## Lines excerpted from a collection
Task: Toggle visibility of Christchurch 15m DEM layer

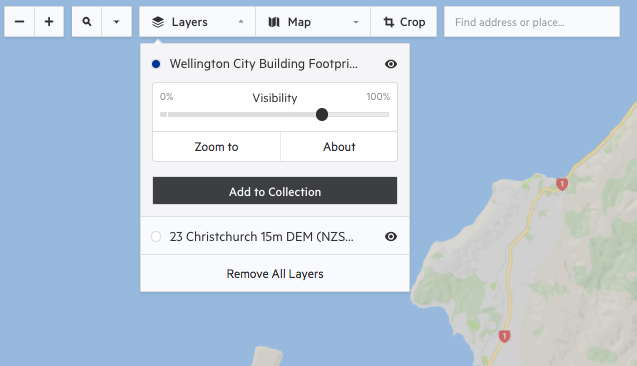Action: pyautogui.click(x=391, y=236)
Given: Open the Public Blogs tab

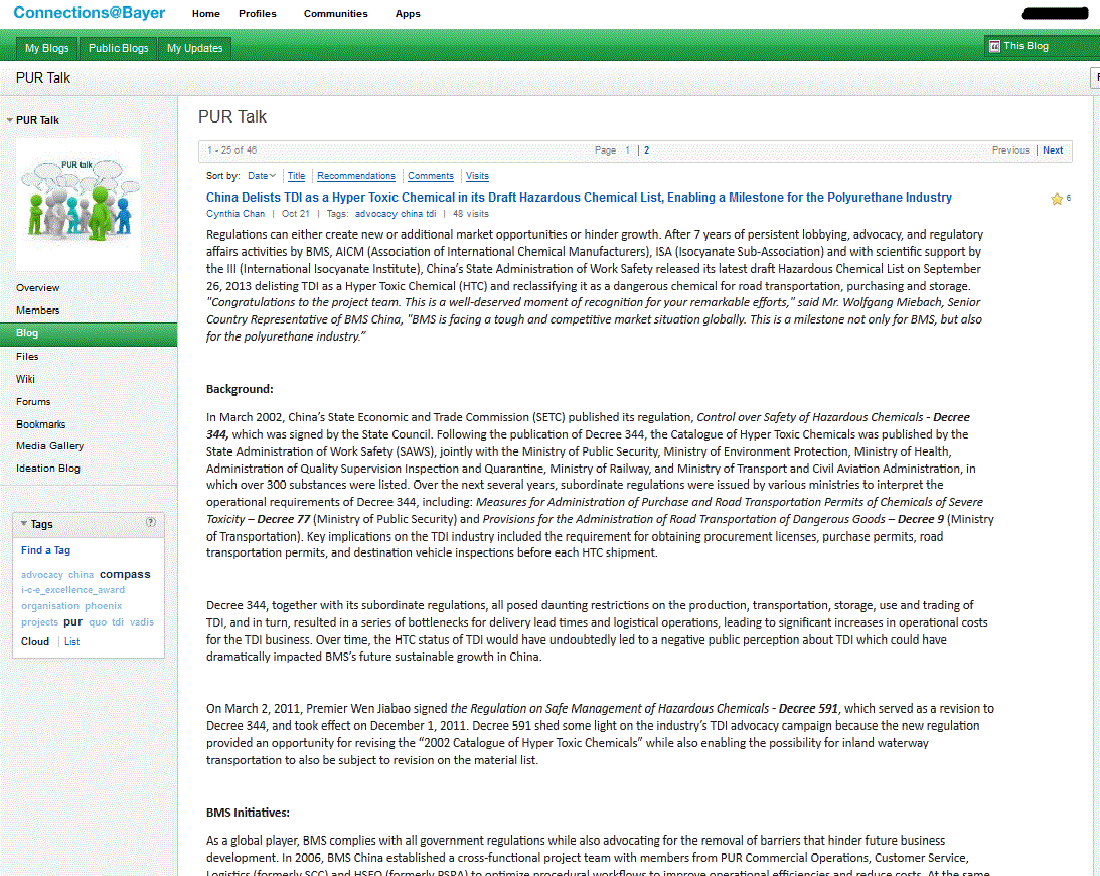Looking at the screenshot, I should 118,48.
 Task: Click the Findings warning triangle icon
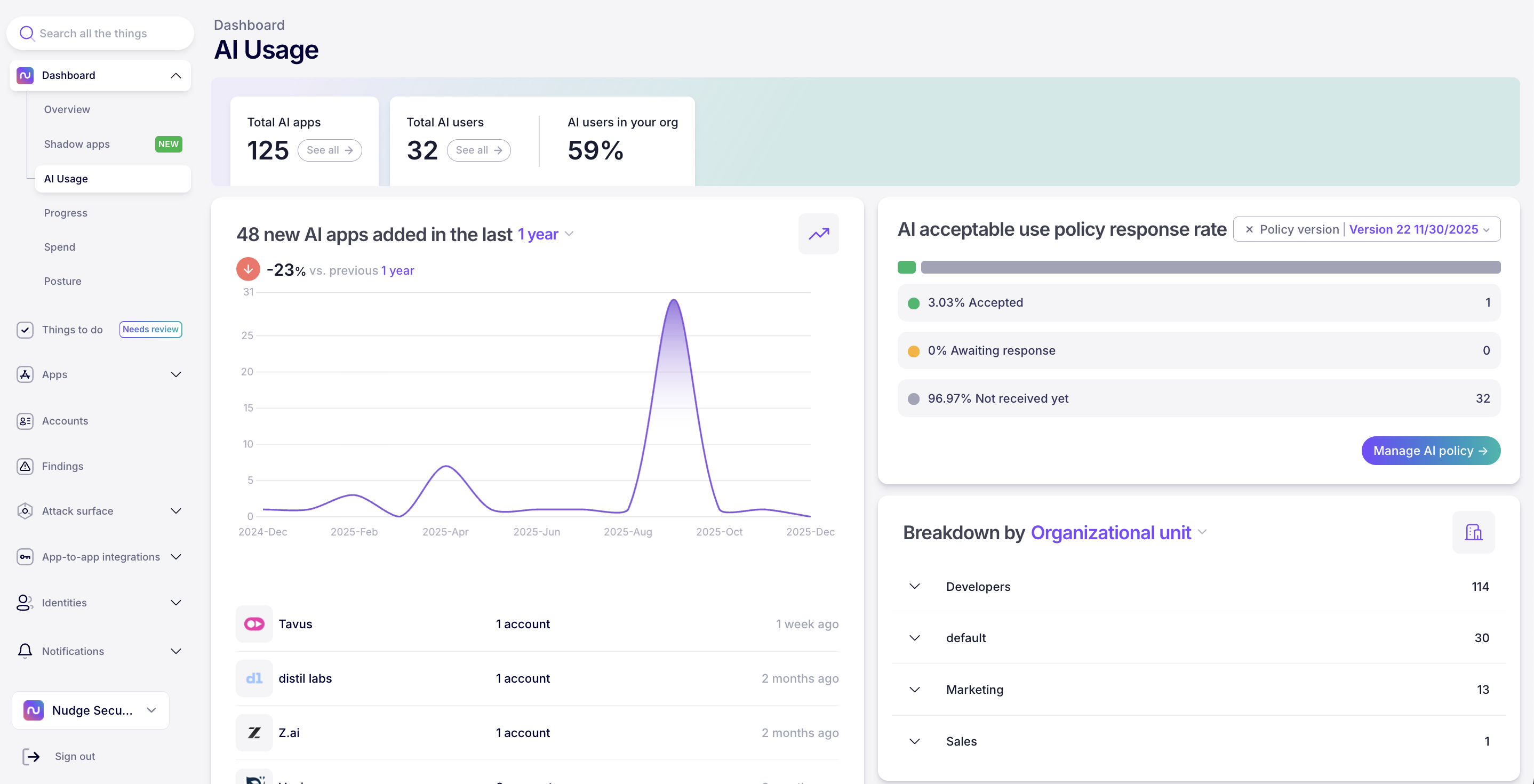click(25, 466)
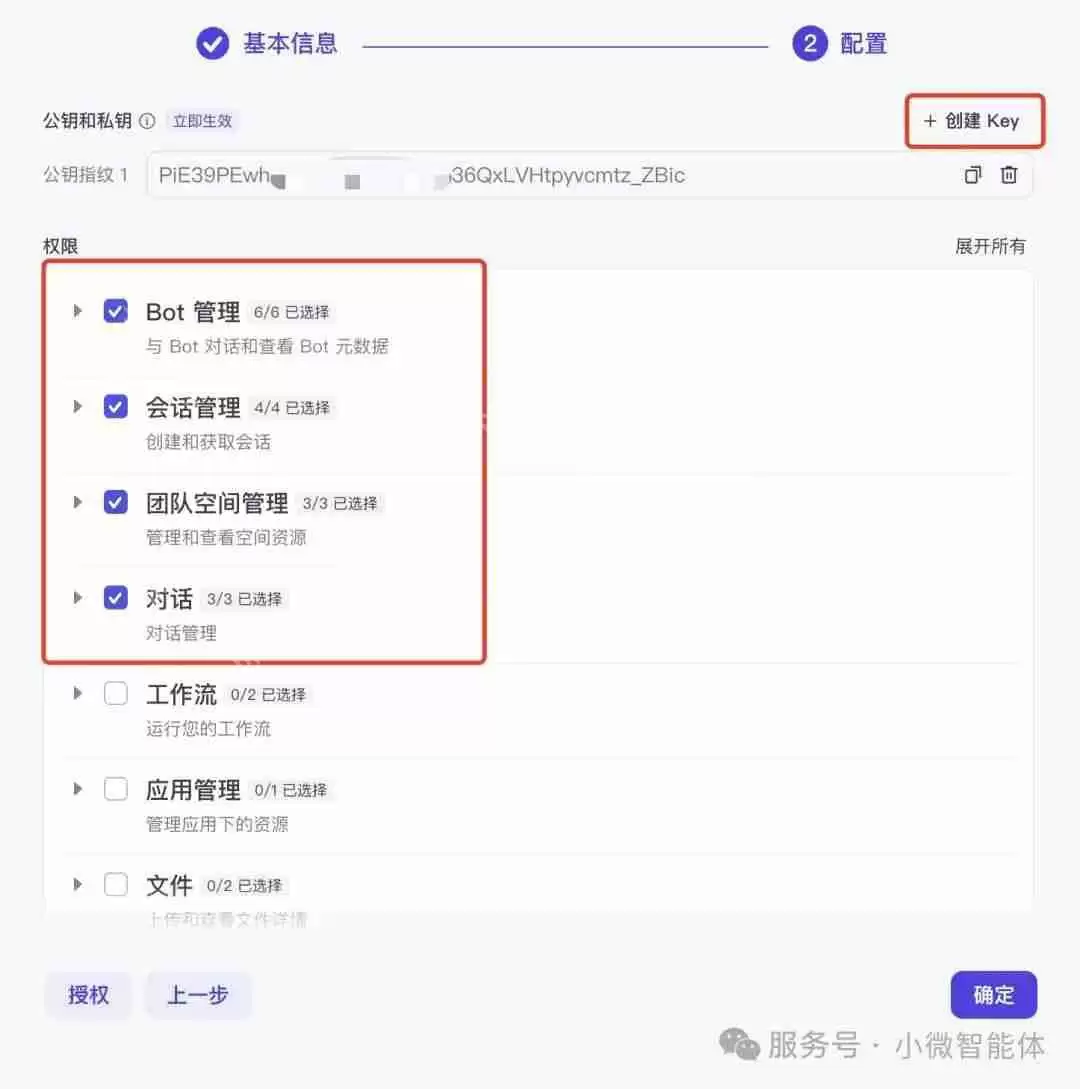
Task: Uncheck the Bot 管理 permission
Action: click(116, 311)
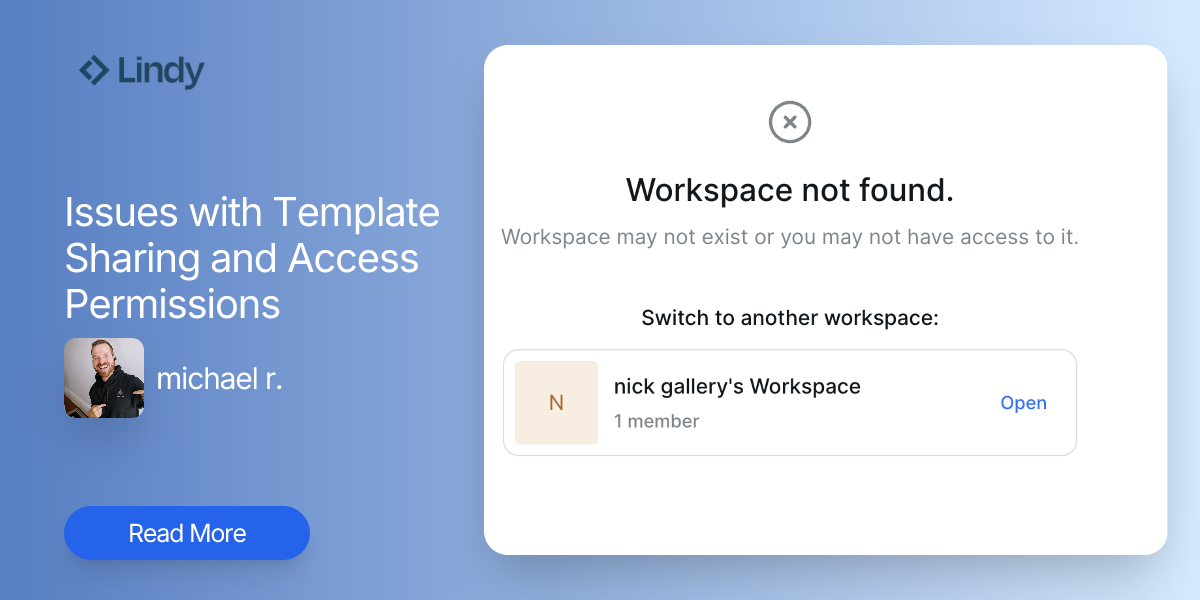Select the Workspace not found heading

coord(789,190)
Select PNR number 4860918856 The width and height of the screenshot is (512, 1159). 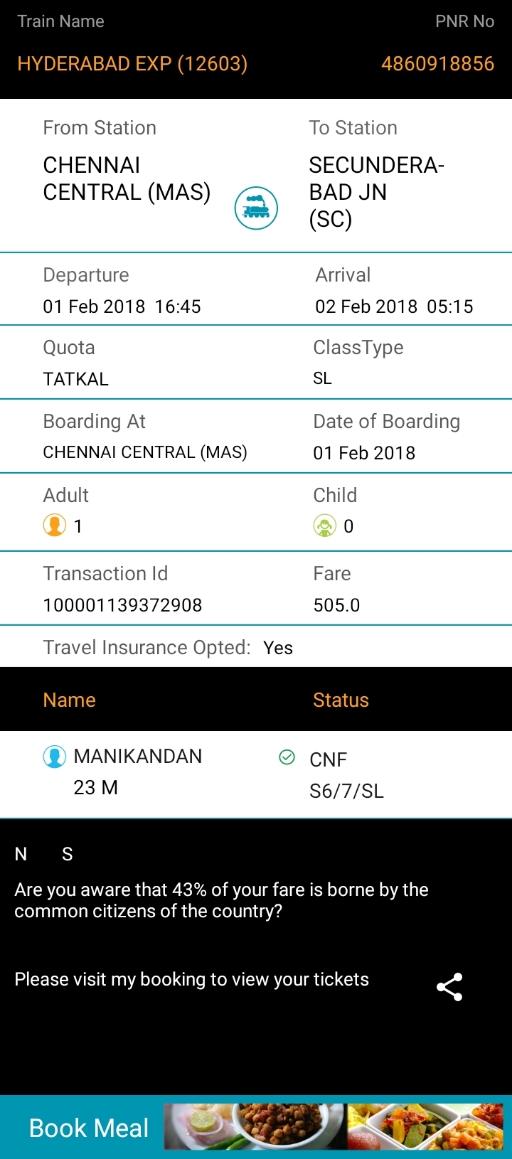pyautogui.click(x=437, y=64)
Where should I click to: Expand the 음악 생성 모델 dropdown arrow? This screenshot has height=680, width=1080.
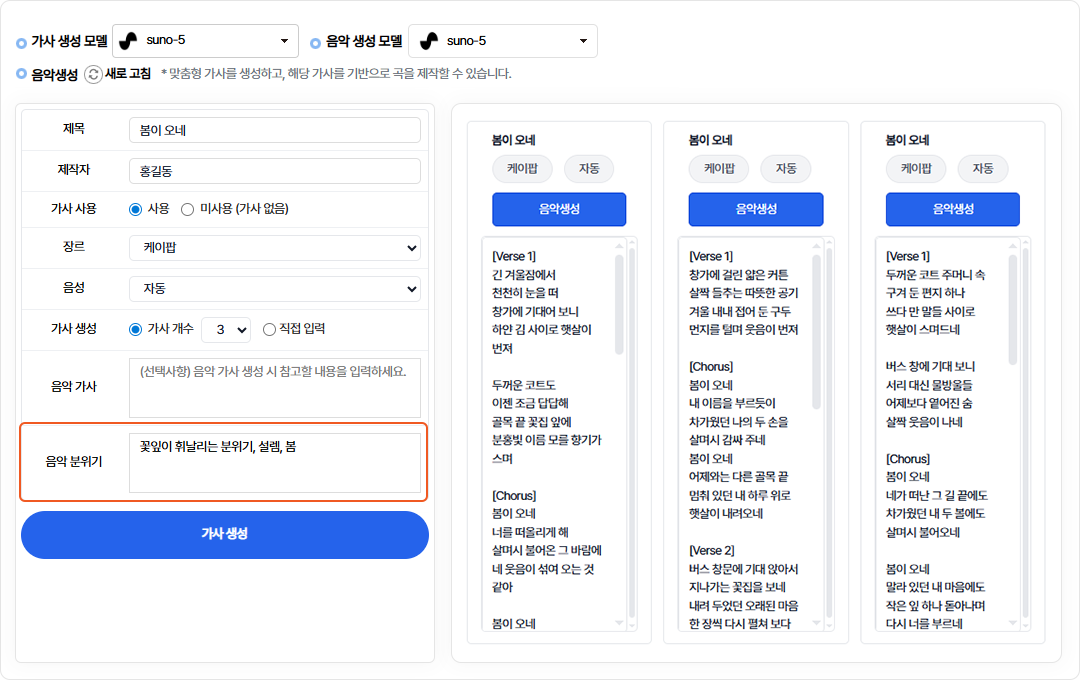[x=583, y=41]
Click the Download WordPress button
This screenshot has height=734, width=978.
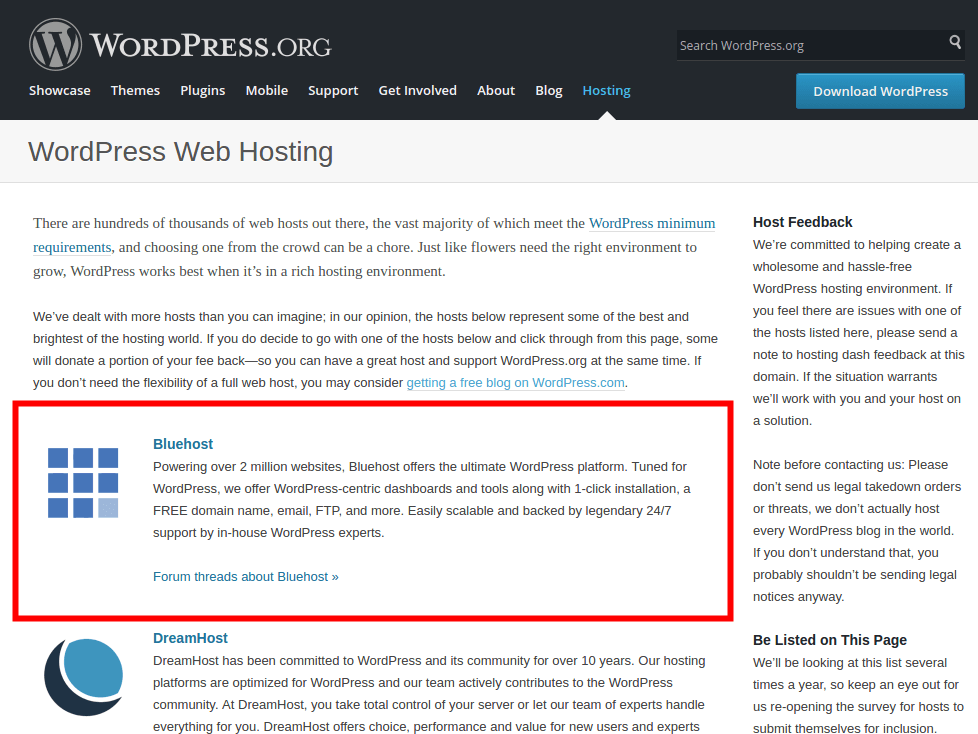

## Task objective
Render the lines from the one containing "Where should I" through the last line as a Markdown table with the columns Row and Line, leaving out blank lines and the pictures.

## Exercise response
| Row | Line |
|---|---|
| 1 | Where should I click to: Expand the 음악 생성 모델 dropdown arrow? This screenshot has height=680, width=1080. |
| 2 | [x=583, y=41] |
| 3 | Click the Download WordPress button |
| 4 | This screenshot has height=734, width=978. |